I think my next move will be to deliberately set up an extremely temporary fake mirror of Node and untar the tarball, touch a pointless document, retar it and upload it to the mirror, and then switch the download to that mirror. That way I know the checksum should fail, and if it does it should give me a better idea whether the broken code is in verification or testing.

I'm fairly sure the error is coming out of testing, but it's a bit of a head-scratcher as to why or which little element is going awry and causing breakage.

[ljharb]

Thanks for the update, that all makes sense :-)

[ljharb]

@DomT4 ping! any chance you can take another look at this?

[DomT4]

Yikes, I hadn't even realised this has been sitting since the start of April, massively sorry. Will take a peek at it tonight. I think I'm going to tear this back to basics and then work up from a small starting point, rather than trying to make all the possible options work at the same time. Hopefully doing so will help narrow down why the test kept failing, which was the sticking point previously.

[DomT4]

Even in a rebased, extremely stripped down version of this PR we're still hitting identical test failures, hmm.

[DomT4]

I've tried a few times locally over the last couple weeks, but I can't get the tests to pass and I'm kind of at a loss as to why. The checksums matched the expected checksums of downloaded tarballs during verbose script output, but nonetheless the test is dying.

I'm going to close this one out on the basis that I'm unable to resolve the testing failure and that's a fatal holdup on the PR (wholly understandably).

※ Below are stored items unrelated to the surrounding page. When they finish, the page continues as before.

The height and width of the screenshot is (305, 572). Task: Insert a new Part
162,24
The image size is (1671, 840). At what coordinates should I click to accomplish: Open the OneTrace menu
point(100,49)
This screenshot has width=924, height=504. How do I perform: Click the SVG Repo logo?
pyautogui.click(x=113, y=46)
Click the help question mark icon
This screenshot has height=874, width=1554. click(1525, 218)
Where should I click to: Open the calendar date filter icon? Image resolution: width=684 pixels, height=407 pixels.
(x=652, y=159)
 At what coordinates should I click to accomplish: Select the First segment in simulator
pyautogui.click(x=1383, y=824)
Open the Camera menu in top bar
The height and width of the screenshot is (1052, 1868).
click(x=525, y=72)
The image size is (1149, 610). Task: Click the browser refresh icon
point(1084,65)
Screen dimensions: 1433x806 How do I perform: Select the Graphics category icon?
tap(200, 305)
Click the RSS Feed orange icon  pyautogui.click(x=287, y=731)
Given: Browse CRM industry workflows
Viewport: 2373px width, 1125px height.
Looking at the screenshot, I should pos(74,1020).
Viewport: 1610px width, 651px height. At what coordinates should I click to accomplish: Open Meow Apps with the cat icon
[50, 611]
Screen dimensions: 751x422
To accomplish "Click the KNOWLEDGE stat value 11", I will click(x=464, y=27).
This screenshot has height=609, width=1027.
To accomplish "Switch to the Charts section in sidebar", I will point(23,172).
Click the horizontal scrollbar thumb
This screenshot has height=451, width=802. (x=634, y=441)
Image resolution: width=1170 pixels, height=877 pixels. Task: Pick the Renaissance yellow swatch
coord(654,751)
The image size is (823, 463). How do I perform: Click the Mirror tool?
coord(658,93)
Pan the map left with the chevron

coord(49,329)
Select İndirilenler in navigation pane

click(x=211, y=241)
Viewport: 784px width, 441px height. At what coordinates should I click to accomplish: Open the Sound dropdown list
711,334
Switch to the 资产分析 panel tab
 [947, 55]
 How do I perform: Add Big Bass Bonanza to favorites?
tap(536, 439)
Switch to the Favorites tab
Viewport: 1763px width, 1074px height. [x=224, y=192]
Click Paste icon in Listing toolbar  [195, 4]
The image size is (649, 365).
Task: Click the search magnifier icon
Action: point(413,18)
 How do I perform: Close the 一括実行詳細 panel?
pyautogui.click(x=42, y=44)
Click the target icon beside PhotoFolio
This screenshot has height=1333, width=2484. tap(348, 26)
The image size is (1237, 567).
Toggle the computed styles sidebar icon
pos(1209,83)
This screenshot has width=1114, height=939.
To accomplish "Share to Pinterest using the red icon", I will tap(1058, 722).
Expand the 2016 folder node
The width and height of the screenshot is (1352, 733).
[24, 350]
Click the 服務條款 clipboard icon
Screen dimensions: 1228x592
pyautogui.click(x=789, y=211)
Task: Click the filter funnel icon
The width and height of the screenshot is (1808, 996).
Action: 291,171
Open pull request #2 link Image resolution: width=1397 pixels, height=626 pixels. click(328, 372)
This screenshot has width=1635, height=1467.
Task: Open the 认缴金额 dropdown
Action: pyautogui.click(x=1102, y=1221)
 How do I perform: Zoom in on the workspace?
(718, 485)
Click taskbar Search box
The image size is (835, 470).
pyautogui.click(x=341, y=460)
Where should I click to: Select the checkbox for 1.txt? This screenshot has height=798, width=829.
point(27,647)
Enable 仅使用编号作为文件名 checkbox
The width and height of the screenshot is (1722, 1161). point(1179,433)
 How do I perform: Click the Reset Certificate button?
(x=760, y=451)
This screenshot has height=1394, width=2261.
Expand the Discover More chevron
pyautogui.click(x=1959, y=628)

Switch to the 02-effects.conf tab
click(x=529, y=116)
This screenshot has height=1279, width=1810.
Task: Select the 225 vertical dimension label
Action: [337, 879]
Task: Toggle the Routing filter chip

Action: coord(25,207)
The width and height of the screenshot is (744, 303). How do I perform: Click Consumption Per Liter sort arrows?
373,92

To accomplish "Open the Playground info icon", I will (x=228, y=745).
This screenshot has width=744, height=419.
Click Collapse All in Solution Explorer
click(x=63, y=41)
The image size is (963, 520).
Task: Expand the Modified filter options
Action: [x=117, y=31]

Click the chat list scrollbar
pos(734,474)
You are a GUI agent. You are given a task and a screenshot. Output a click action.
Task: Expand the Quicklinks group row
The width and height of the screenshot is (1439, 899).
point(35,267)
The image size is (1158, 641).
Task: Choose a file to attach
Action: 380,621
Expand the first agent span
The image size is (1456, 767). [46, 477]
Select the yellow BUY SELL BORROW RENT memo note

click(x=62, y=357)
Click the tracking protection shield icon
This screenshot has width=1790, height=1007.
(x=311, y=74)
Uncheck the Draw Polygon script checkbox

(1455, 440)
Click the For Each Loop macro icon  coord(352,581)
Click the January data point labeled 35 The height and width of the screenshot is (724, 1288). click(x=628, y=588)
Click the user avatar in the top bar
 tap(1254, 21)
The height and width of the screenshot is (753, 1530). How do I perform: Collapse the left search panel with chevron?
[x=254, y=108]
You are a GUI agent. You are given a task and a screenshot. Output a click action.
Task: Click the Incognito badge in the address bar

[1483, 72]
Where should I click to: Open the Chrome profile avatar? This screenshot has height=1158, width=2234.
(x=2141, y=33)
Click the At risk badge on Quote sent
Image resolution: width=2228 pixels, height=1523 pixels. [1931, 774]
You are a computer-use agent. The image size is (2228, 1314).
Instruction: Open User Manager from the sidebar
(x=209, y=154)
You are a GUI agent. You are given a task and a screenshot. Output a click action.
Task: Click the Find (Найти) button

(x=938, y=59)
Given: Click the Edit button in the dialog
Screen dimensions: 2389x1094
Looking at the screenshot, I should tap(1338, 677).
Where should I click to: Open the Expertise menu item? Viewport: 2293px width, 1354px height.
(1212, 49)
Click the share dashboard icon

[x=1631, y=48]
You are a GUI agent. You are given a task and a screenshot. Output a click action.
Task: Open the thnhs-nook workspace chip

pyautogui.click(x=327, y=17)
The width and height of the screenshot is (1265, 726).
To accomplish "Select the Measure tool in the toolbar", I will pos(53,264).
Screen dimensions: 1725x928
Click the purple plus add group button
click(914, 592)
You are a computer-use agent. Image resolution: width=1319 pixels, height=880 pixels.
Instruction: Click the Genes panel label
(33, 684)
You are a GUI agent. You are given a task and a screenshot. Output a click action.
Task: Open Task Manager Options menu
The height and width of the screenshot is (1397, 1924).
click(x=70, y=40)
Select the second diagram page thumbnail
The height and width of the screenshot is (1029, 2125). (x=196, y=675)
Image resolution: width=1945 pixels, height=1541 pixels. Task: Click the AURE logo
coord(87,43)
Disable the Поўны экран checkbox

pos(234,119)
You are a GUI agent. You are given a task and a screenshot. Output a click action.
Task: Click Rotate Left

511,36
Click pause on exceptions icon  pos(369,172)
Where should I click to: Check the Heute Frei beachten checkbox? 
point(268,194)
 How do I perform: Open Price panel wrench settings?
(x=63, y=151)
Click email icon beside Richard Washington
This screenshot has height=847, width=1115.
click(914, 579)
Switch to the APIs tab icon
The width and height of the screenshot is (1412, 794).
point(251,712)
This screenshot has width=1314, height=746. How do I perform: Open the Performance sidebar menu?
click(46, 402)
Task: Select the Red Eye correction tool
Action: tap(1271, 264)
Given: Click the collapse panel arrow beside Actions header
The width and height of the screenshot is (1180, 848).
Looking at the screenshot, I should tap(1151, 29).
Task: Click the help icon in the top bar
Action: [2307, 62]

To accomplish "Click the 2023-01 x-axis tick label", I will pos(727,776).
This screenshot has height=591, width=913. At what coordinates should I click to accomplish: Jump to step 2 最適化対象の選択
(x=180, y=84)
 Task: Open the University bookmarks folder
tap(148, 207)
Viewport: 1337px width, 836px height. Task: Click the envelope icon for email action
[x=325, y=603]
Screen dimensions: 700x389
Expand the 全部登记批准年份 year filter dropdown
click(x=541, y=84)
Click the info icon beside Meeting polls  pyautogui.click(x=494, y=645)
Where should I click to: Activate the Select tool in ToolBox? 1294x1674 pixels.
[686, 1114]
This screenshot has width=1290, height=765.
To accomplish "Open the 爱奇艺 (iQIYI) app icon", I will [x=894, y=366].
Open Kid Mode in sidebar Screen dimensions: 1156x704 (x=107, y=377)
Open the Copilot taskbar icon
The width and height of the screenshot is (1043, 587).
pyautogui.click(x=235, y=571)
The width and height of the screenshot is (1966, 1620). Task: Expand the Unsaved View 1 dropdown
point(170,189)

I'll keep looking at it locally if I can, but at this point I'm lost and want to leave the door open for other people to work on this if they want to. Having an open PR for an issue tends to discourage others from wanting to work on it, from experience.

Apologies for my failure on making the test work here Jordan. It's a disappointment on my part and generally a sad thing to not be able to contribute to a really useful tool. Thanks for your patience over the last way too many months.

[ljharb]

No worries - please feel free to reopen it if you ever figure it out!

[woodb]

This has been resolved/merged in #981, incorporating much of @DomT4's research into the different sha256 checksum utilities out there.

Apologies, by the way, for all the force push hooks in here (didn't realize it would behave that way).

Cheers 🍻